De diversas maneiras, ao longo dos anos Vandal se tornou o estraga festas, aquele que coloca gosto ruim nas coisas. Sua simples presença no cenário e as marcas que de modo pioneiro o artista soteropolitano imprimiu no rap nacional ao longo dos últimos 10 anos é um incômodo, um apêndice purulento do rap nacional. Que demonstra como o mainstream nacional só pode ser habitado por artistas domados, seja tematicamente, seja nas concessões e fechamentos apontados por Vandal em Aracnídeo.
Em um cenário marcado cada vez mais pela presença de “vencedores”, artistas que conseguiram enriquecer, reverberando mantras de sucesso e de riqueza, uma música como “FÉH” é mais um tiro, um corte nos pulsos de um cenário podre. A “fé” no trabalho, talvez seja uma das coisas mais maléficas que o capitalismo imprimiu em sua era neo liberal. Jogando trabalhadores de diversas áreas – inclusive – a artística dentro dessa linha ilusória, que quer esconder o que realmente está por trás de qualquer nível de ascensão financeira, social e ou artística.
A meritocracia que é vomitada por muitos, a ilusão de que o “seu trabalho” prosperou por que “você” é talentoso, é das coisas mais nefastas que qualquer pessoa com o mínimo de senso crítico pode acreditar. Vivemos em um cenário onde se tornou “cool” falar sobre terapia, como sinônimo de busca por auto desenvolvimento, sem o mínimo de questionamento sobre as estruturas que adoecem
Falando diretamente de Salvador, na mesma cidade em que Vandal surgiu e por onde transita, vemos um fenômeno histórico se repetir. Houve um tempo, onde a classe média branca de Salvador se referia às culturas negras e periféricas como coisa de “Brau”. Vandal é tipo um elo perdido de quando era OK, dizer que negros eram “Braus” “baixo astrais”. É louvável que de todas as formas Vandal mantenha um modo de ser, vestir, agir, cantar, produzir arte que vai de encontro a todas as formas glamourosas que a negritude abraçou nas redes sociais.

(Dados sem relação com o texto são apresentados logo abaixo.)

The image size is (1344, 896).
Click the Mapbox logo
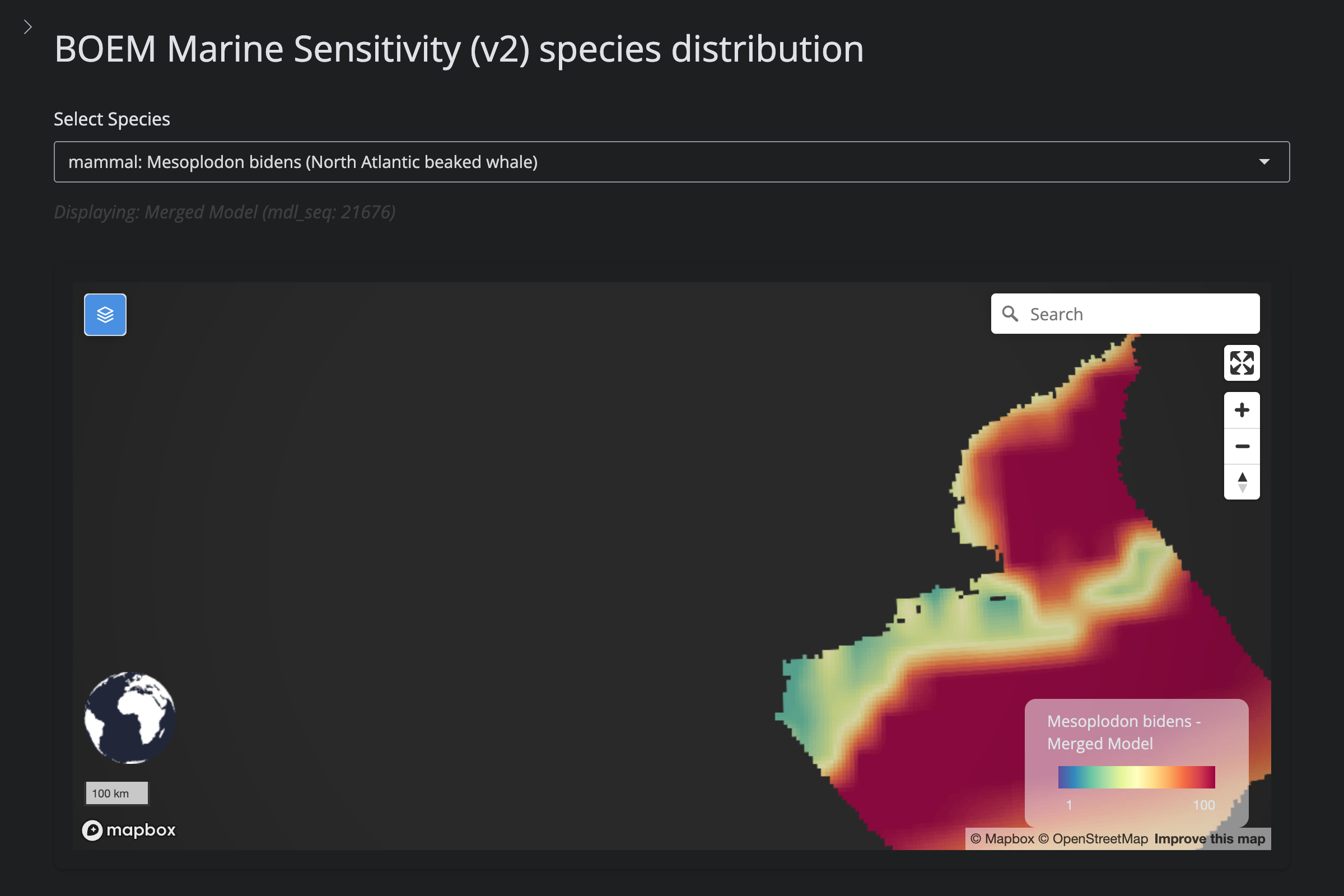129,830
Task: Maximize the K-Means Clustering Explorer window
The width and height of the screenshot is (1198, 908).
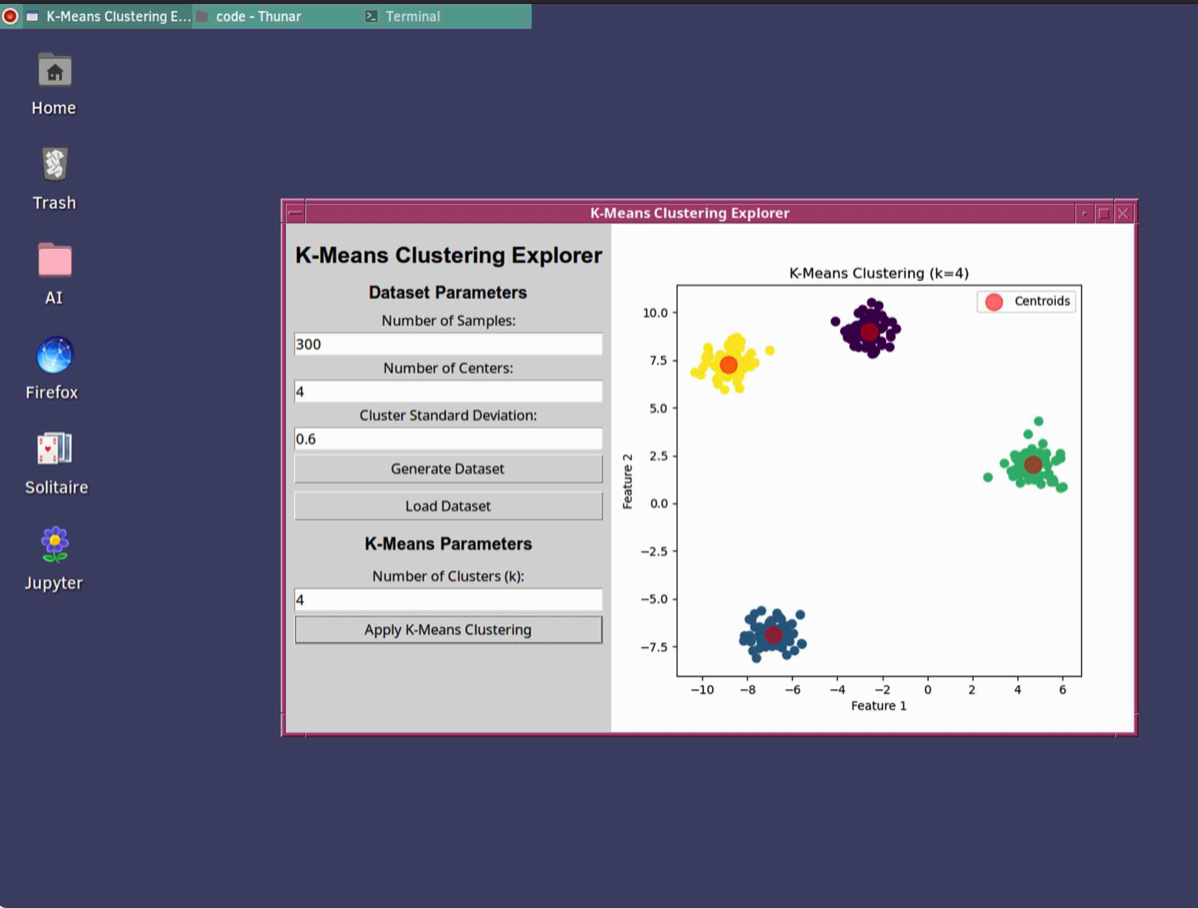Action: coord(1103,213)
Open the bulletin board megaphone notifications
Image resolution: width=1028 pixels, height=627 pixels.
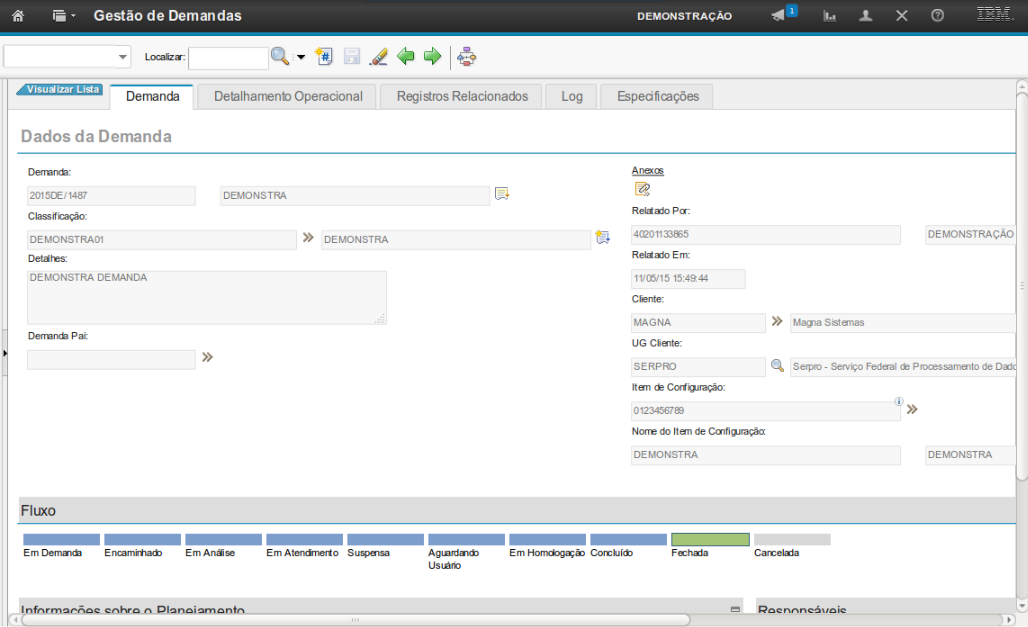point(779,16)
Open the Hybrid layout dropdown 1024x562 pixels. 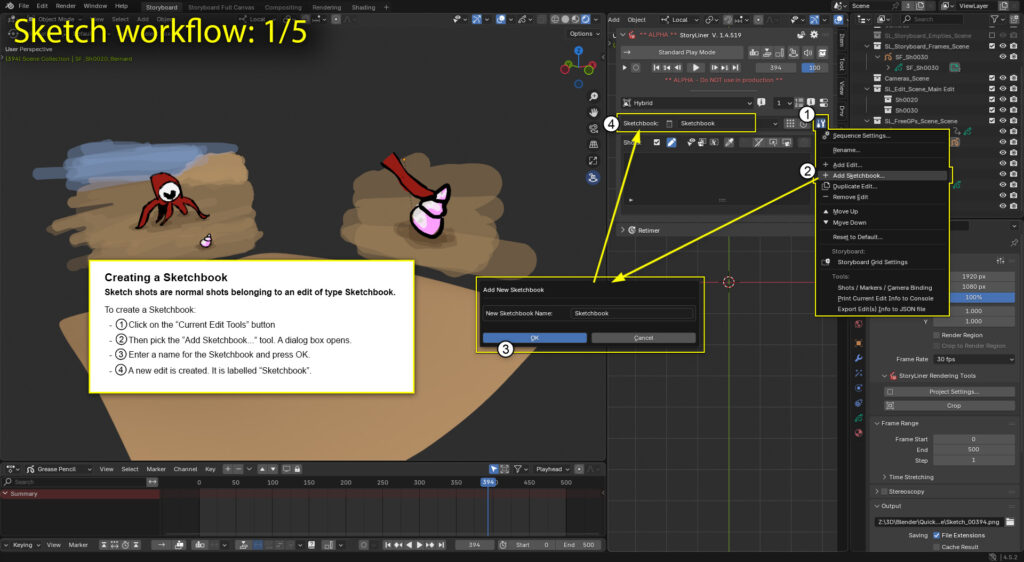coord(687,103)
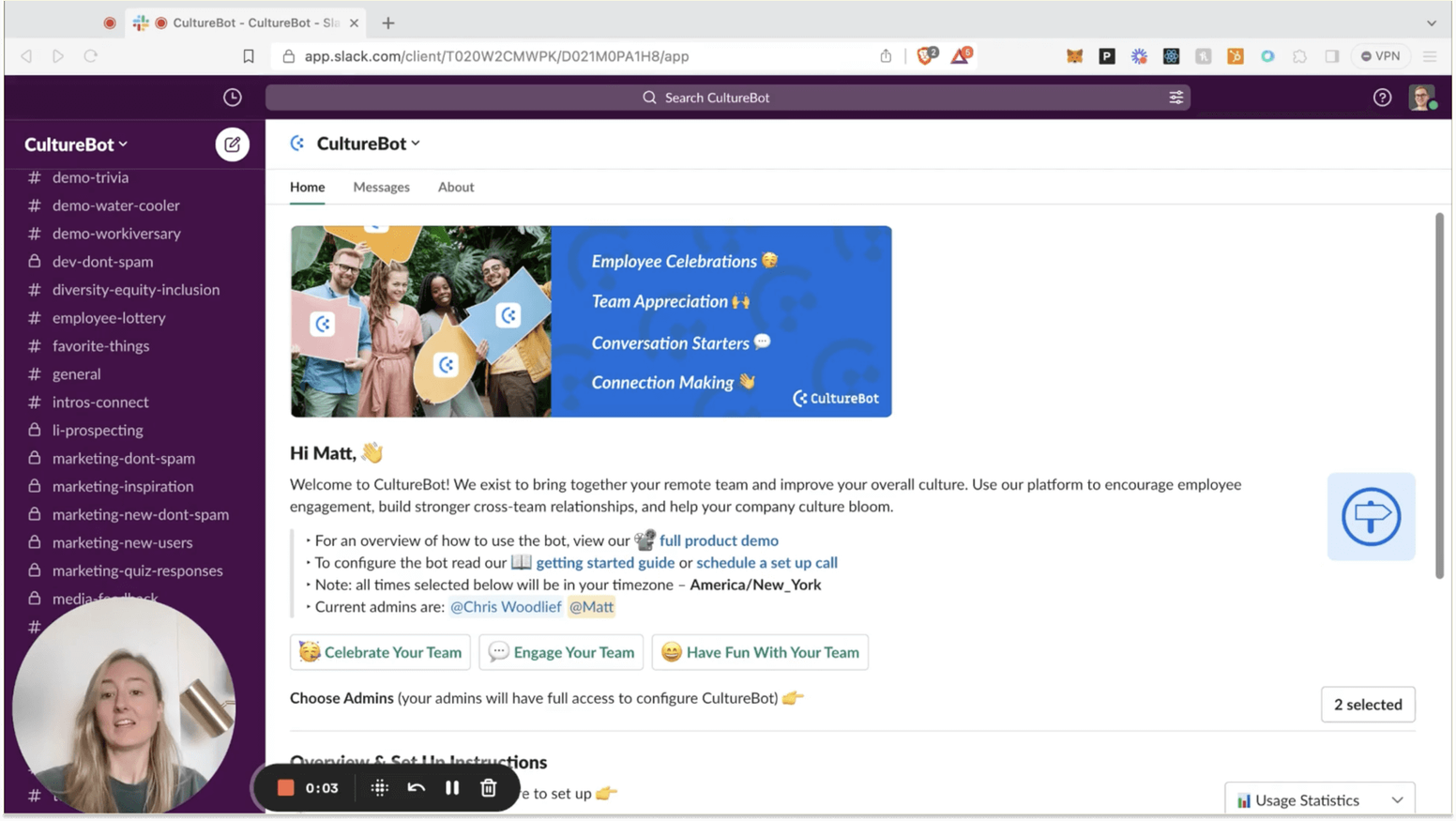Image resolution: width=1456 pixels, height=821 pixels.
Task: Open the Slack help question mark icon
Action: (1382, 98)
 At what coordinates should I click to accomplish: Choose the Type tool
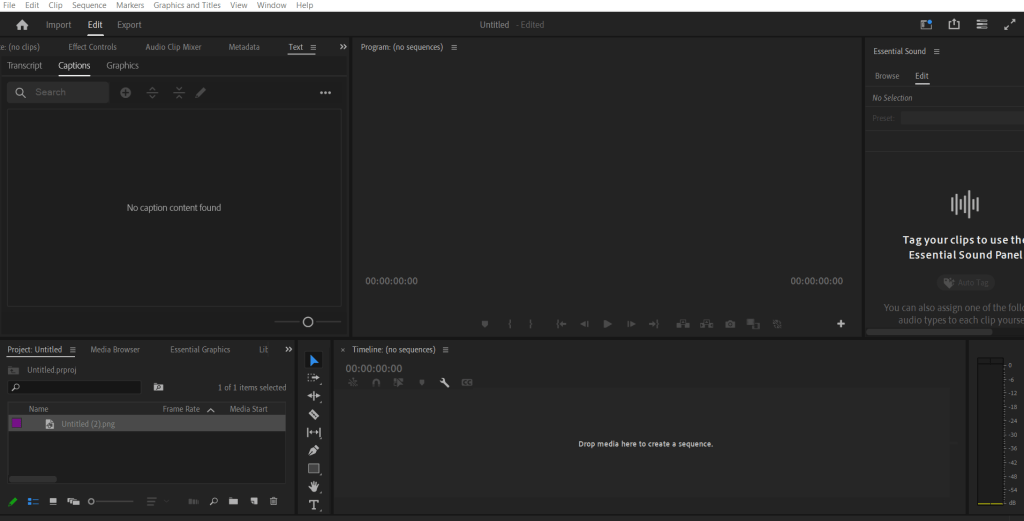[314, 504]
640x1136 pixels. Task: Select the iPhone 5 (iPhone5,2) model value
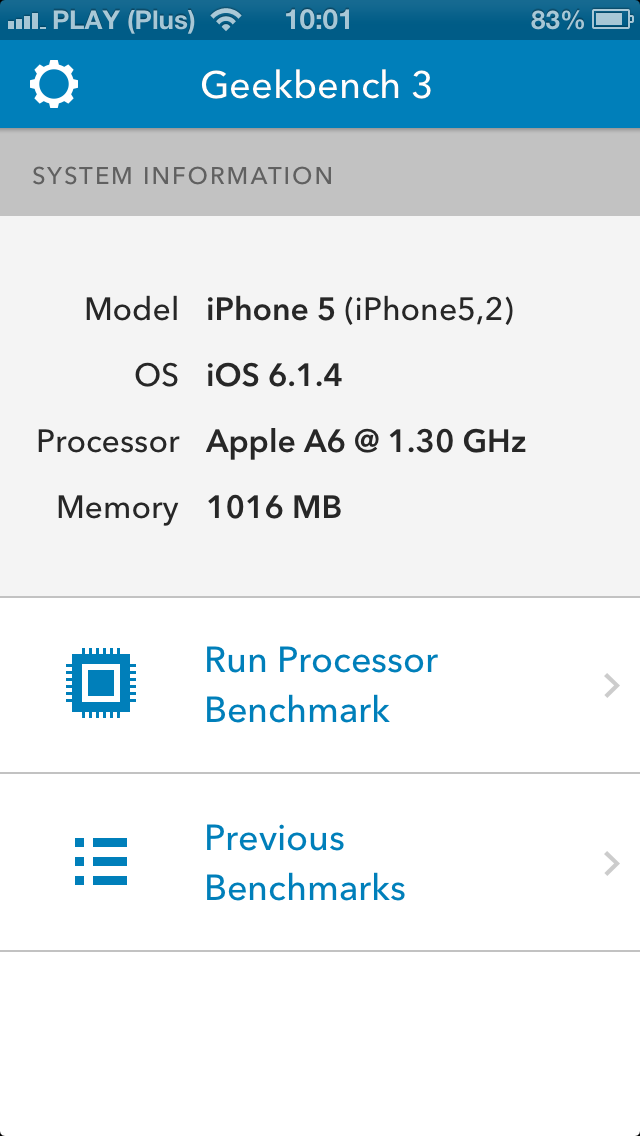(x=360, y=310)
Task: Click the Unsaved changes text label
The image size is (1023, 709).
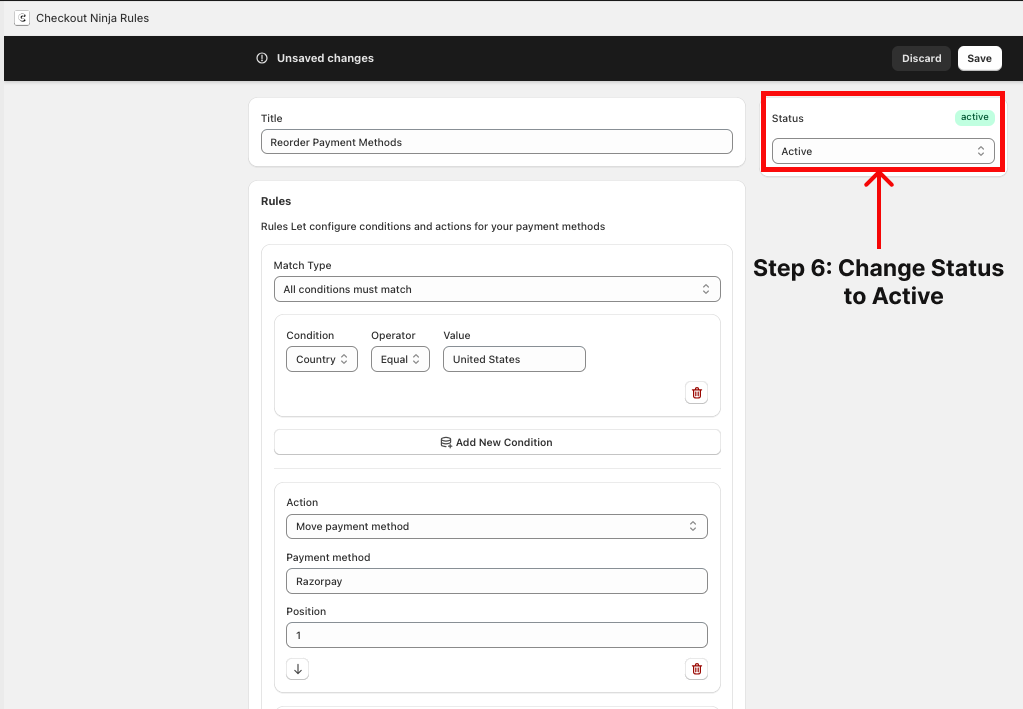Action: point(325,58)
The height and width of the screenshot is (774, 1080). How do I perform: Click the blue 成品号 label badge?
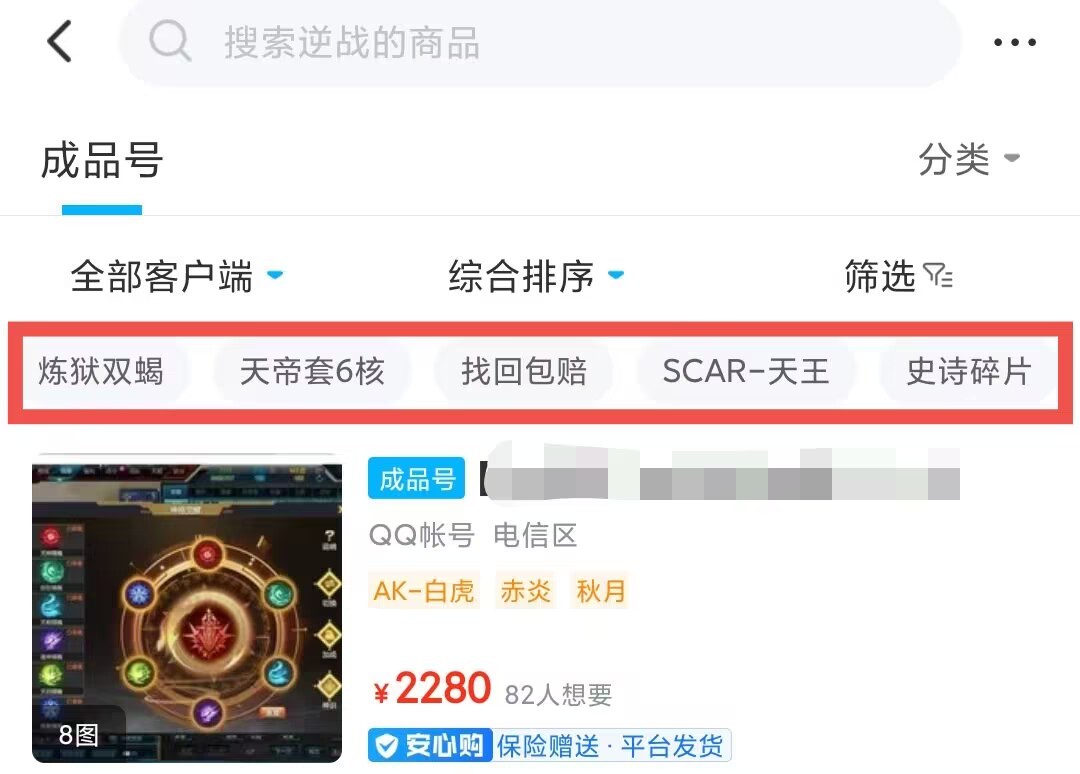click(x=417, y=479)
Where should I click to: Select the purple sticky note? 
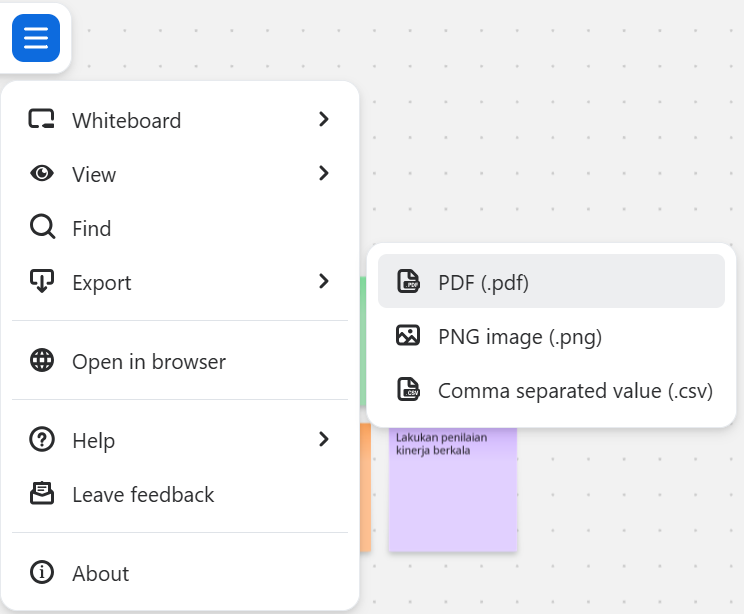[x=452, y=500]
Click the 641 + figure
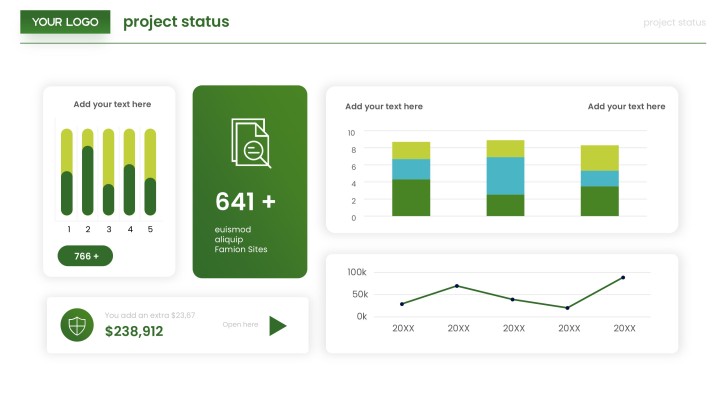This screenshot has height=408, width=726. [x=245, y=202]
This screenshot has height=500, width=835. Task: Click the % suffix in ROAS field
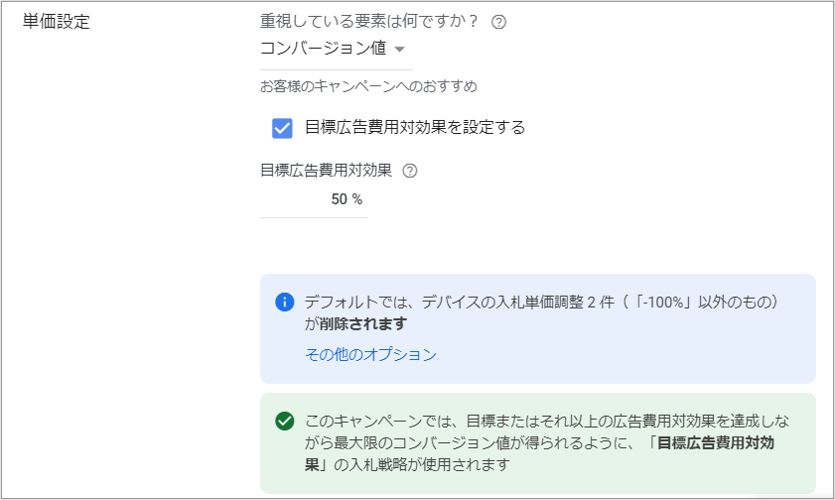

Vandal escolheu o mês de agosto – agora findo – para lançar o single FÉH, onde seu catolicismo – fora de moda, cafona – e uma clara homenagem a Batatinha em seu centenário caminhassem juntos. Para quem não conhece, Batatinha foi um dos maiores sambistas da história da música brasileira, dono de uma discografia impecável composta por discos como o Toalha da Saudade (1976). Nascido Oscar da Penha em 1924, Batatinha é mais um dos nossos grandes gênios da negritude Brasileira que não recebeu em vida o reconhecimento devido a sua obra. Ele faleceu em 3 de Janeiro de 1997, aos 72 anos. Já Irmã Dulce, foi uma freira que se notabilizou pelo cuidado com pessoas pobres e desvalidas, tendo dedicado toda a sua vida a obras sociais, em 2013 ela foi beatificada e em 2019 se tornou a primeira santa nascida no Brasil.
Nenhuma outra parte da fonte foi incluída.